No, I don’t think it’s the file drawer effect

Someone named Andrew Certain writes:

I’ve been reading your blog since your appearance on Econtalk . . . explaining the ways in which statistics are misused/misinterpreted in low-sample/high-noise studies. . . .

I recently came across a meta-analysis on stereotype threat [a reanalysis by Emil Kirkegaard] by that identified a clear relationship between smaller sample sizes and higher effect estimates. However, their conclusion [that is, the conclusion of the original paper, The influence of stereotype threat on immigrants: review and meta-analysis, by Markus Appel, Silvana Weber, and Nicole Kronberger] seems to be the following: In order for the effects estimated by the small samples to be spurious, there would have to be a large number of small-sample studies that showed no effect. Since that number is so large, even accounting for the file-drawer effect, and because they can’t find those null-effect studies, the effect size must be large.

Am I misinterpreting their argument? Is it as crazy at it sounds to me?

My reply:

I’m not sure. I didn’t see where in the paper they said that the effect size must be large. But I do agree that something seemed odd in their discussion, in that first they said that there were suspiciously few small-n studies showing small effect size estimates, but then they don’t really do much with that conclusion.

Here’s the relevant bit from the Appel et al. paper:

Taken together, our sampling analysis pointed out a remarkable lack of null effects in small sample studies. If such studies were conducted, they were unavailable to us. A file-drawer analysis showed that the number of studies in support of the null hypothesis that were needed to change the average effect size to small or even to insubstantial is rather large. Thus, we conclude that the average effect size in support of a stereotype threat effect among people with an immigrant background is not severely challenged by potentially existing but unaccounted for studies.

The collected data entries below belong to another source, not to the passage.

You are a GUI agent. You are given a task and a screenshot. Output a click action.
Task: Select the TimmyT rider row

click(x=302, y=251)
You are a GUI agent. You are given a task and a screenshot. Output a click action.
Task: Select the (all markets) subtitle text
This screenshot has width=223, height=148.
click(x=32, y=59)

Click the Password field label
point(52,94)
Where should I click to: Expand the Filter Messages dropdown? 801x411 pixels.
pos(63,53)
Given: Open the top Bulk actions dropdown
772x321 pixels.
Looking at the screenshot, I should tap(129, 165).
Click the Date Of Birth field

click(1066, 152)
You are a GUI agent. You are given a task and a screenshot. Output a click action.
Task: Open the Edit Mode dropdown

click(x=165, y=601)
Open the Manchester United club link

I’m not quite ready to call this “crazy” because maybe I’m just missing something here.

I will say, though, that I expect that “file drawer” is much less of an issue here than “forking paths.” That is, I don’t think there are zillions of completed studies that yielded non-statistically-significant results and then were put away in a file. Rather, I think that researchers manage to find statistically significant comparisons each time, or most of the time, using the data they have. And in that case the whole “count how many hidden studies would have to be in the file drawer” thing is irrelevant.

P.S. “Andrew Certain” . . . what a great name! I’d like to be called Andrew Uncertain; that would be a good name for a Bayesian.

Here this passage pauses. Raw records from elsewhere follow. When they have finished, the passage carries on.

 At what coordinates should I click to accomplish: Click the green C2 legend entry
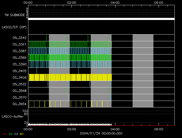(11, 134)
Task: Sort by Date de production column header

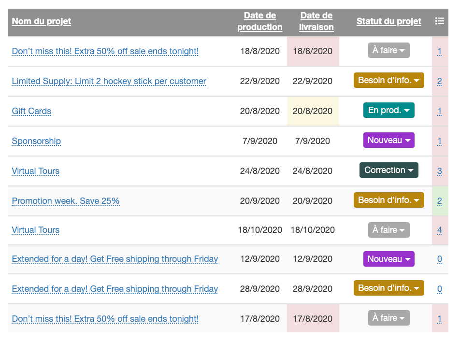Action: pyautogui.click(x=260, y=21)
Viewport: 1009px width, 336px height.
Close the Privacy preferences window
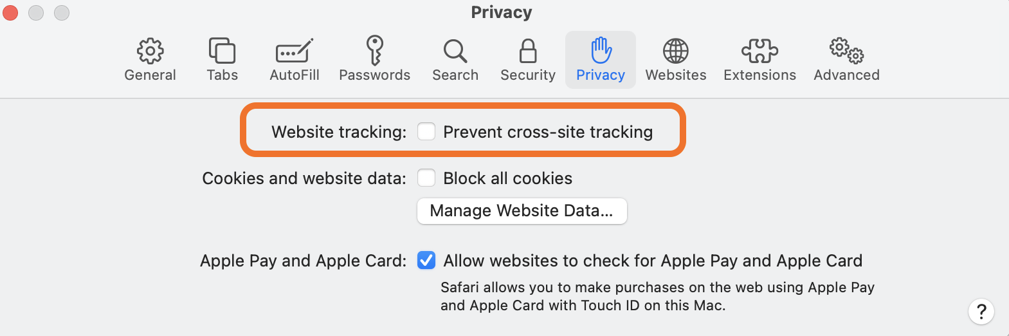[x=10, y=12]
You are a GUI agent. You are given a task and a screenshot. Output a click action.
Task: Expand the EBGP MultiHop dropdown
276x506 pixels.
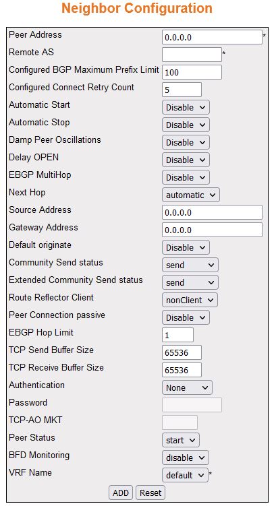[x=186, y=177]
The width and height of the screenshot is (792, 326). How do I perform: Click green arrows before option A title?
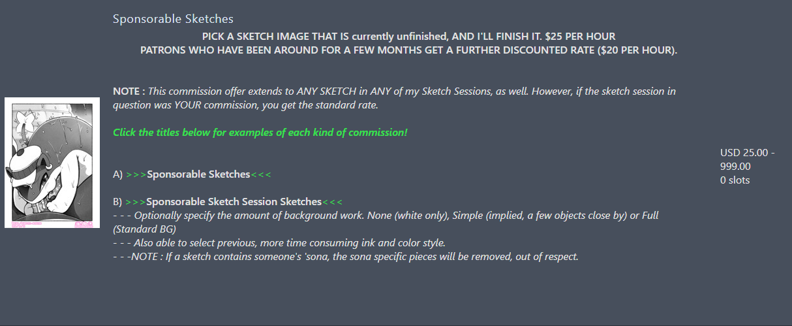click(x=136, y=174)
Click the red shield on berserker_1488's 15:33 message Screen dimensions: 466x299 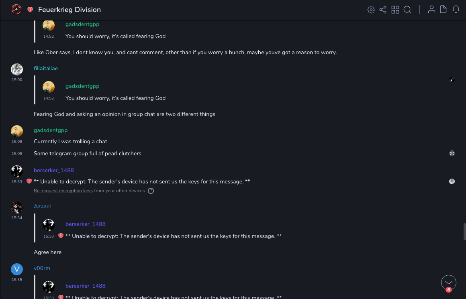click(x=29, y=181)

7 thoughts on “No, I don’t think it’s the file drawer effect

  1. Yup, study quality* is almost always conflated with possible file drawer effects (as well as treatment and population variation).

    For instance, those who know how to do and manage to carry out high quality studies also tend to know they should be published (regardless of the results) and are best equipped to get them by obstructive reviewers and editors.

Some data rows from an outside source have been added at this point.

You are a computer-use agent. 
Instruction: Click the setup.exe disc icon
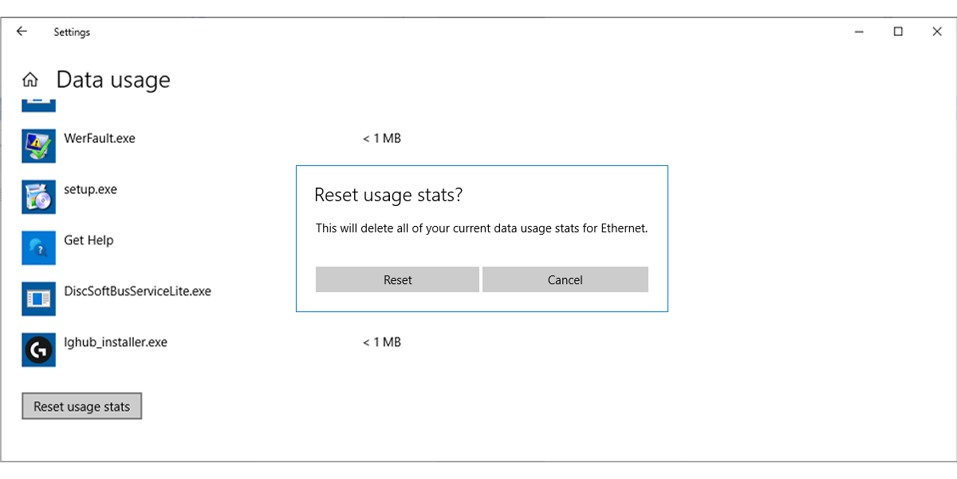pyautogui.click(x=38, y=196)
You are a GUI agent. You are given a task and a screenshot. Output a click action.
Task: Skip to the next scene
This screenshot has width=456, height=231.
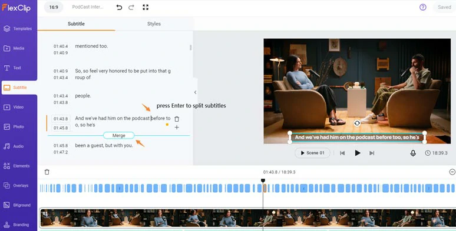pyautogui.click(x=372, y=153)
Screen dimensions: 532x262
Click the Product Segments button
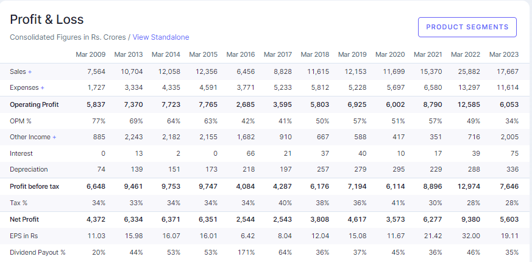click(467, 27)
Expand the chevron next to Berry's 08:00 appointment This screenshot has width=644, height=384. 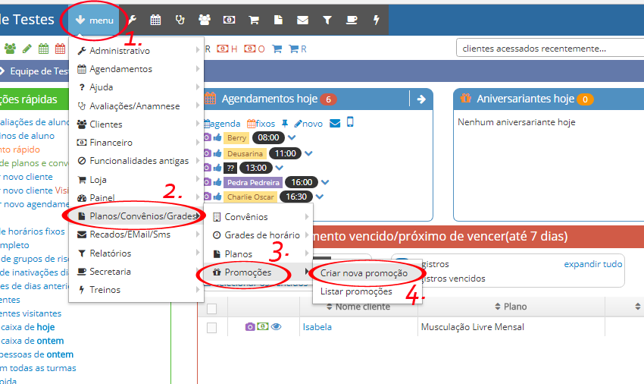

    * by quality is simply as whatever leads to more valid results and not necessarily how well the authors did say an inherently biased study.

  2. This makes me think of a question that I have been wondering about for some time. When doing a meta-analysis, is it better to have lots of small N studies or just a few large N studies? Obviously large N studies are better on their own than small N studies, but is that also true for a meta-analysis? Let’s assume that we can have the same overall sample size, but one meta-analysis has 100 small studies and another has 10 large studies. Which result would you trust more?

    • But all the _better_ alternatives given by Hilgard (almost always) fail for reasons I gave above.

      Just a matter of too many unknown unknowns when all one has access to are the published papers (i.e. career promotion materials).

  3. If I had to bet I’d say that it’s both publication bias on the one hand and some combination of QRPs and forking paths on the other. My intuition is based in part on the belief that most population effect sizes are not large. Coupled with study sample sizes that are not large, this implies a distribution of observed effects that includes zero and even negative effects a non-trivial portion of the time. I suspect that on average researchers are more likely to “give up” on these, rather than try to QRP their way to a result, and I think this is classic publication bias. That said, publication bias tests are agnostic as to the cause, and could be renamed “tests for small study effects” with no changes to the underlying procedures (and as far as I can tell, there are literally no experts who have faith in fail-safe N estimates — authors love that test though because it almost always yields a number that is unbelievably large).